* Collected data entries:
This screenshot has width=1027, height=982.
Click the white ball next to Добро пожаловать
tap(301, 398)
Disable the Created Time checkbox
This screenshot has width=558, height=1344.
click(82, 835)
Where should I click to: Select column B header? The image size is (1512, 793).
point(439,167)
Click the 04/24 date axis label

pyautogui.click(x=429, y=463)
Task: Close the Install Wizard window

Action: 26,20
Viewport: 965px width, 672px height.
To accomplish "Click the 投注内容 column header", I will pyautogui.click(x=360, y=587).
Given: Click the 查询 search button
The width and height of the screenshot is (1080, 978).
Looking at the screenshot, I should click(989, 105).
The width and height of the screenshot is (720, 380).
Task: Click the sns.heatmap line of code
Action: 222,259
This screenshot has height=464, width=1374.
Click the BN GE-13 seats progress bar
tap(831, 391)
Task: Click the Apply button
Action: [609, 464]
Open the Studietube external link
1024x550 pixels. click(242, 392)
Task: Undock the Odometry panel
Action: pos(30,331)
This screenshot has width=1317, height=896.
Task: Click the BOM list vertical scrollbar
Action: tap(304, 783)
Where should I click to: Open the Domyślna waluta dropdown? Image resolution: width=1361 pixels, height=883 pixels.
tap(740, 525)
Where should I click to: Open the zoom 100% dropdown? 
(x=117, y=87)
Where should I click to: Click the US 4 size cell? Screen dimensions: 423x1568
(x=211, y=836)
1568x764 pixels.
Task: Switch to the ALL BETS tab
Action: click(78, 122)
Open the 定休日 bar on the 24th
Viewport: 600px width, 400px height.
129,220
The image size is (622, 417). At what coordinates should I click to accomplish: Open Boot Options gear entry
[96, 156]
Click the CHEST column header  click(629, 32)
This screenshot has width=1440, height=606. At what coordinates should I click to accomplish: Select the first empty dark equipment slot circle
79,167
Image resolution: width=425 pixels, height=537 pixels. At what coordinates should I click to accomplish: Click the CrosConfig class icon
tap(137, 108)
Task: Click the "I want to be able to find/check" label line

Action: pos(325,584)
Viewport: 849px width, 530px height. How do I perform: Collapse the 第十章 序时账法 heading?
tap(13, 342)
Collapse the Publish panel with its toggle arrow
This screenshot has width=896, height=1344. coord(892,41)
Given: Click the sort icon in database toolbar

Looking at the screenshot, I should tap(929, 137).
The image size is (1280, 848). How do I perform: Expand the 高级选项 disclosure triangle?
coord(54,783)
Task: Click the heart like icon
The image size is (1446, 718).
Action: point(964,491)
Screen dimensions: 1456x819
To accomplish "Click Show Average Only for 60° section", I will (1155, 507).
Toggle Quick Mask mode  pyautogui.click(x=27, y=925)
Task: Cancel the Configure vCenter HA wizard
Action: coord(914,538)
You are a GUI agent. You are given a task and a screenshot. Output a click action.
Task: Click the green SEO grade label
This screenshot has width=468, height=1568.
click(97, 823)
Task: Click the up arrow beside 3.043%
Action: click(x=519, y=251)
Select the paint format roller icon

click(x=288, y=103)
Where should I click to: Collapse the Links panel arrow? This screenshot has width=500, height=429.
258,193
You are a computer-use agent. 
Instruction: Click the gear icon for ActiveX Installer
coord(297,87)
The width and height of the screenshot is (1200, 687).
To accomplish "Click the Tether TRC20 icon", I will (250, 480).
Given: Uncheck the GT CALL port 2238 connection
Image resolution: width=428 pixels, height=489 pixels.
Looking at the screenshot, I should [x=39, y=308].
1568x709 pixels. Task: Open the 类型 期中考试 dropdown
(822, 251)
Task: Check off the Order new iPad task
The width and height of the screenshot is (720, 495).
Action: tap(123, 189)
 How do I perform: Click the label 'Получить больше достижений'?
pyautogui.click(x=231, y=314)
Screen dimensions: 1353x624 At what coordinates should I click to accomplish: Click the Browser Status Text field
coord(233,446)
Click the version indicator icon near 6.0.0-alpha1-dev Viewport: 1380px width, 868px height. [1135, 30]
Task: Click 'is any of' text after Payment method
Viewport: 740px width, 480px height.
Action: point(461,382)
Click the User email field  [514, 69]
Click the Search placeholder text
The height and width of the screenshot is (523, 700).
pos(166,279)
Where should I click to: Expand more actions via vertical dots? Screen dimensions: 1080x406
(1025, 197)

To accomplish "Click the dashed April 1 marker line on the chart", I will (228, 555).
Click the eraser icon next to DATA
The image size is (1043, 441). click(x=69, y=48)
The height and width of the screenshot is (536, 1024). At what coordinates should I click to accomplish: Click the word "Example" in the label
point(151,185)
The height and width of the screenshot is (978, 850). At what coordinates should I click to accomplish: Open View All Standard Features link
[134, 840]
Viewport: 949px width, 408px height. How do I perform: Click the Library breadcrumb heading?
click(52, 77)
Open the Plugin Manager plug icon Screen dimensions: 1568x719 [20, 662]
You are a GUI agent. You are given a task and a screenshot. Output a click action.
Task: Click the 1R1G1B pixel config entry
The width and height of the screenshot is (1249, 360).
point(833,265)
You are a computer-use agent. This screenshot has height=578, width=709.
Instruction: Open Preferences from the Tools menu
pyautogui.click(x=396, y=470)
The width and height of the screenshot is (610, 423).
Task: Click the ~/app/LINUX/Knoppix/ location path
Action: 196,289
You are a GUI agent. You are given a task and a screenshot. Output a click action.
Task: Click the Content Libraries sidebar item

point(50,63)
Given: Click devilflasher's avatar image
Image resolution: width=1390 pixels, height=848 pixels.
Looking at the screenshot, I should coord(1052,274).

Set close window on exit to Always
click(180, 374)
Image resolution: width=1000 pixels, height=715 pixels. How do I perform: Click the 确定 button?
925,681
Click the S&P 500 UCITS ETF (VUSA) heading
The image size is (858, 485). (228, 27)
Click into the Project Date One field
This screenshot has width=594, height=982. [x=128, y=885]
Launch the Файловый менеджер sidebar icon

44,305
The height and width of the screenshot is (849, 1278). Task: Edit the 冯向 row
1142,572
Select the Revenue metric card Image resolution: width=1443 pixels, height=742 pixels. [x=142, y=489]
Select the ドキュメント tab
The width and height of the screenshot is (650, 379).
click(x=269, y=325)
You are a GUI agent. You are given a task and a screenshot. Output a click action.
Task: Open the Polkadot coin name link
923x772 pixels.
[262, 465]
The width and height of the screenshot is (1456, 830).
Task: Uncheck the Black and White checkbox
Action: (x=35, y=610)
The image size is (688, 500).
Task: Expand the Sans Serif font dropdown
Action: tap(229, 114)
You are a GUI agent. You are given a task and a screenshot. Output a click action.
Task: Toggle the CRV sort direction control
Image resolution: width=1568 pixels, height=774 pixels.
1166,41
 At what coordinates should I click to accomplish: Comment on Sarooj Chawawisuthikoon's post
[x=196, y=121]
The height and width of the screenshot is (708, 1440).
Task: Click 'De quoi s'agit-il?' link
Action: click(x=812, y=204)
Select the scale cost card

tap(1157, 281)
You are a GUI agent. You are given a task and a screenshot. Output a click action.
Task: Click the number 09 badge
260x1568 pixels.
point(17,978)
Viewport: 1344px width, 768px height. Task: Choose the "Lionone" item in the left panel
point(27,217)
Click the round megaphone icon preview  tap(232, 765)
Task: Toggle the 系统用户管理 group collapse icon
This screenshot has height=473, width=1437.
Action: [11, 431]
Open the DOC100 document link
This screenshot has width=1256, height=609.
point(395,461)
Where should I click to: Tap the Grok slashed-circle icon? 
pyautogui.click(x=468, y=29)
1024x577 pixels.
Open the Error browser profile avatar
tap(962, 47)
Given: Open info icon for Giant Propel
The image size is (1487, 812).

* Problem to work on: Give every line above again, word for word.

* Problem solution:
This screenshot has width=1027, height=982.
Click the white ball next to Добро пожаловать
tap(301, 398)
Disable the Created Time checkbox
This screenshot has width=558, height=1344.
click(82, 835)
Where should I click to: Select column B header? The image size is (1512, 793).
point(439,167)
Click the 04/24 date axis label

pyautogui.click(x=429, y=463)
Task: Close the Install Wizard window

Action: 26,20
Viewport: 965px width, 672px height.
To accomplish "Click the 投注内容 column header", I will pyautogui.click(x=360, y=587).
Given: Click the 查询 search button
The width and height of the screenshot is (1080, 978).
Looking at the screenshot, I should click(989, 105).
The width and height of the screenshot is (720, 380).
Task: Click the sns.heatmap line of code
Action: 222,259
This screenshot has height=464, width=1374.
Click the BN GE-13 seats progress bar
tap(831, 391)
Task: Click the Apply button
Action: [609, 464]
Open the Studietube external link
1024x550 pixels. click(242, 392)
Task: Undock the Odometry panel
Action: pos(30,331)
This screenshot has width=1317, height=896.
Task: Click the BOM list vertical scrollbar
Action: tap(304, 783)
Where should I click to: Open the Domyślna waluta dropdown? Image resolution: width=1361 pixels, height=883 pixels.
tap(740, 525)
Where should I click to: Open the zoom 100% dropdown? 
(x=117, y=87)
Where should I click to: Click the US 4 size cell? Screen dimensions: 423x1568
(x=211, y=836)
1568x764 pixels.
Task: Switch to the ALL BETS tab
Action: click(78, 122)
Open the 定休日 bar on the 24th
Viewport: 600px width, 400px height.
129,220
The image size is (622, 417). At what coordinates should I click to accomplish: Open Boot Options gear entry
[96, 156]
Click the CHEST column header  click(629, 32)
This screenshot has width=1440, height=606. At what coordinates should I click to accomplish: Select the first empty dark equipment slot circle
79,167
Image resolution: width=425 pixels, height=537 pixels. At what coordinates should I click to accomplish: Click the CrosConfig class icon
tap(137, 108)
Task: Click the "I want to be able to find/check" label line

Action: pos(325,584)
Viewport: 849px width, 530px height. How do I perform: Collapse the 第十章 序时账法 heading?
tap(13, 342)
Collapse the Publish panel with its toggle arrow
This screenshot has width=896, height=1344. coord(892,41)
Given: Click the sort icon in database toolbar

Looking at the screenshot, I should tap(929, 137).
The image size is (1280, 848). How do I perform: Expand the 高级选项 disclosure triangle?
coord(54,783)
Task: Click the heart like icon
The image size is (1446, 718).
Action: point(964,491)
Screen dimensions: 1456x819
To accomplish "Click Show Average Only for 60° section", I will (1155, 507).
Toggle Quick Mask mode  pyautogui.click(x=27, y=925)
Task: Cancel the Configure vCenter HA wizard
Action: coord(914,538)
You are a GUI agent. You are given a task and a screenshot. Output a click action.
Task: Click the green SEO grade label
This screenshot has width=468, height=1568.
click(97, 823)
Task: Click the up arrow beside 3.043%
Action: click(x=519, y=251)
Select the paint format roller icon

click(x=288, y=103)
Where should I click to: Collapse the Links panel arrow? This screenshot has width=500, height=429.
258,193
You are a computer-use agent. 
Instruction: Click the gear icon for ActiveX Installer
coord(297,87)
The width and height of the screenshot is (1200, 687).
To accomplish "Click the Tether TRC20 icon", I will (250, 480).
Given: Uncheck the GT CALL port 2238 connection
Image resolution: width=428 pixels, height=489 pixels.
Looking at the screenshot, I should [x=39, y=308].
1568x709 pixels. Task: Open the 类型 期中考试 dropdown
(822, 251)
Task: Check off the Order new iPad task
The width and height of the screenshot is (720, 495).
Action: tap(123, 189)
 How do I perform: Click the label 'Получить больше достижений'?
pyautogui.click(x=231, y=314)
Screen dimensions: 1353x624 At what coordinates should I click to accomplish: Click the Browser Status Text field
coord(233,446)
Click the version indicator icon near 6.0.0-alpha1-dev Viewport: 1380px width, 868px height. [1135, 30]
Task: Click 'is any of' text after Payment method
Viewport: 740px width, 480px height.
Action: point(461,382)
Click the User email field  [514, 69]
Click the Search placeholder text
The height and width of the screenshot is (523, 700).
pos(166,279)
Where should I click to: Expand more actions via vertical dots? Screen dimensions: 1080x406
(1025, 197)

To accomplish "Click the dashed April 1 marker line on the chart", I will (228, 555).
Click the eraser icon next to DATA
The image size is (1043, 441). click(x=69, y=48)
The height and width of the screenshot is (536, 1024). At what coordinates should I click to accomplish: Click the word "Example" in the label
point(151,185)
The height and width of the screenshot is (978, 850). At what coordinates should I click to accomplish: Open View All Standard Features link
[134, 840]
Viewport: 949px width, 408px height. How do I perform: Click the Library breadcrumb heading?
click(52, 77)
Open the Plugin Manager plug icon Screen dimensions: 1568x719 [20, 662]
You are a GUI agent. You are given a task and a screenshot. Output a click action.
Task: Click the 1R1G1B pixel config entry
The width and height of the screenshot is (1249, 360).
point(833,265)
You are a computer-use agent. This screenshot has height=578, width=709.
Instruction: Open Preferences from the Tools menu
pyautogui.click(x=396, y=470)
The width and height of the screenshot is (610, 423).
Task: Click the ~/app/LINUX/Knoppix/ location path
Action: 196,289
You are a GUI agent. You are given a task and a screenshot. Output a click action.
Task: Click the Content Libraries sidebar item

point(50,63)
Given: Click devilflasher's avatar image
Image resolution: width=1390 pixels, height=848 pixels.
Looking at the screenshot, I should coord(1052,274).

Set close window on exit to Always
click(180, 374)
Image resolution: width=1000 pixels, height=715 pixels. How do I perform: Click the 确定 button?
925,681
Click the S&P 500 UCITS ETF (VUSA) heading
The image size is (858, 485). (228, 27)
Click into the Project Date One field
This screenshot has width=594, height=982. [x=128, y=885]
Launch the Файловый менеджер sidebar icon

44,305
The height and width of the screenshot is (849, 1278). Task: Edit the 冯向 row
1142,572
Select the Revenue metric card Image resolution: width=1443 pixels, height=742 pixels. [x=142, y=489]
Select the ドキュメント tab
The width and height of the screenshot is (650, 379).
click(x=269, y=325)
You are a GUI agent. You are given a task and a screenshot. Output a click action.
Task: Open the Polkadot coin name link
923x772 pixels.
[262, 465]
The width and height of the screenshot is (1456, 830).
Task: Uncheck the Black and White checkbox
Action: (x=35, y=610)
The image size is (688, 500).
Task: Expand the Sans Serif font dropdown
Action: tap(229, 114)
You are a GUI agent. You are given a task and a screenshot. Output a click action.
Task: Toggle the CRV sort direction control
Image resolution: width=1568 pixels, height=774 pixels.
1166,41
 At what coordinates should I click to accomplish: Comment on Sarooj Chawawisuthikoon's post
[x=196, y=121]
The height and width of the screenshot is (708, 1440).
Task: Click 'De quoi s'agit-il?' link
Action: click(x=812, y=204)
Select the scale cost card

tap(1157, 281)
You are a GUI agent. You are given a task and a screenshot. Output a click action.
Task: Click the number 09 badge
260x1568 pixels.
point(17,978)
Viewport: 1344px width, 768px height. Task: Choose the "Lionone" item in the left panel
point(27,217)
Click the round megaphone icon preview  tap(232, 765)
Task: Toggle the 系统用户管理 group collapse icon
This screenshot has height=473, width=1437.
Action: [11, 431]
Open the DOC100 document link
This screenshot has width=1256, height=609.
point(395,461)
Where should I click to: Tap the Grok slashed-circle icon? 
pyautogui.click(x=468, y=29)
1024x577 pixels.
Open the Error browser profile avatar
tap(962, 47)
Given: Open info icon for Giant Propel
The image size is (1487, 812).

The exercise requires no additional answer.